Work order: Your answer should hold exactly the lines from the one with "The height and width of the screenshot is (576, 825)." through the last line of the material below, nothing before and nothing extra.

Data for this task:
○ ○ ○ ○ ○
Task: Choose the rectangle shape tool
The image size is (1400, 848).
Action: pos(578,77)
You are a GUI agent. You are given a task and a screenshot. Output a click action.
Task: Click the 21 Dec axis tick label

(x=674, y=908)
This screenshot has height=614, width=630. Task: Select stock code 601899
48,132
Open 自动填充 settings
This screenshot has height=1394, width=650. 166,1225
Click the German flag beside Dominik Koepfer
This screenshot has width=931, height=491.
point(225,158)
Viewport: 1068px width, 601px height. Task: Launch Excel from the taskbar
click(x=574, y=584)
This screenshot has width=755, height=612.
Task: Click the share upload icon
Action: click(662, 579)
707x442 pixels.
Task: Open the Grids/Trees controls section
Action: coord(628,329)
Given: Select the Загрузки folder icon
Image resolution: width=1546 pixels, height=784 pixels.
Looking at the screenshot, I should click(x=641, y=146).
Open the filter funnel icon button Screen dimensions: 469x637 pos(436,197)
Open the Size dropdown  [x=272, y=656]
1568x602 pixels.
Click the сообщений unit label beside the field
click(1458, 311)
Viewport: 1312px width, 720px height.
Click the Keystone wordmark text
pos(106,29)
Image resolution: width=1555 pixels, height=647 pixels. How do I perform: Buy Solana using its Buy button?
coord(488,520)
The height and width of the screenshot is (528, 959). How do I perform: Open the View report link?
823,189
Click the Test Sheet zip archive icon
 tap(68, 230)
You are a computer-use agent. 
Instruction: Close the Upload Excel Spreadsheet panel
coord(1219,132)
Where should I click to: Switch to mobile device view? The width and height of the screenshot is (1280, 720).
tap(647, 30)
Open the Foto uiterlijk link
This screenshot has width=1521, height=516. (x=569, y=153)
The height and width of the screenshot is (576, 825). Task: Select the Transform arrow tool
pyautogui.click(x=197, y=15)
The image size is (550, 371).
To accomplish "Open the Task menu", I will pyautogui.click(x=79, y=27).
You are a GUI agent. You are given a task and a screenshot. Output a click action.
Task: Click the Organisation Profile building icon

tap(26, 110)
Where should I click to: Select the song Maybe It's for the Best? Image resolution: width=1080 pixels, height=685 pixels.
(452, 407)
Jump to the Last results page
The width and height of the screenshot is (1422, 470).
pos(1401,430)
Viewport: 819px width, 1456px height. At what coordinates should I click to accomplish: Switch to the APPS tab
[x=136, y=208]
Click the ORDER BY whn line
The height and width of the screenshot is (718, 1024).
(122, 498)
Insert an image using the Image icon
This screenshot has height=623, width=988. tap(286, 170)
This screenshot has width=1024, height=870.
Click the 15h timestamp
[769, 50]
○ ○ ○ ○ ○
Answer for the task:
The height and width of the screenshot is (576, 825). Task: Select the Transform arrow tool
pyautogui.click(x=197, y=15)
The image size is (550, 371).
To accomplish "Open the Task menu", I will pyautogui.click(x=79, y=27).
You are a GUI agent. You are given a task and a screenshot. Output a click action.
Task: Click the Organisation Profile building icon

tap(26, 110)
Where should I click to: Select the song Maybe It's for the Best? Image resolution: width=1080 pixels, height=685 pixels.
(452, 407)
Jump to the Last results page
The width and height of the screenshot is (1422, 470).
pos(1401,430)
Viewport: 819px width, 1456px height. At what coordinates should I click to accomplish: Switch to the APPS tab
[x=136, y=208]
Click the ORDER BY whn line
The height and width of the screenshot is (718, 1024).
(122, 498)
Insert an image using the Image icon
This screenshot has height=623, width=988. tap(286, 170)
This screenshot has width=1024, height=870.
Click the 15h timestamp
[769, 50]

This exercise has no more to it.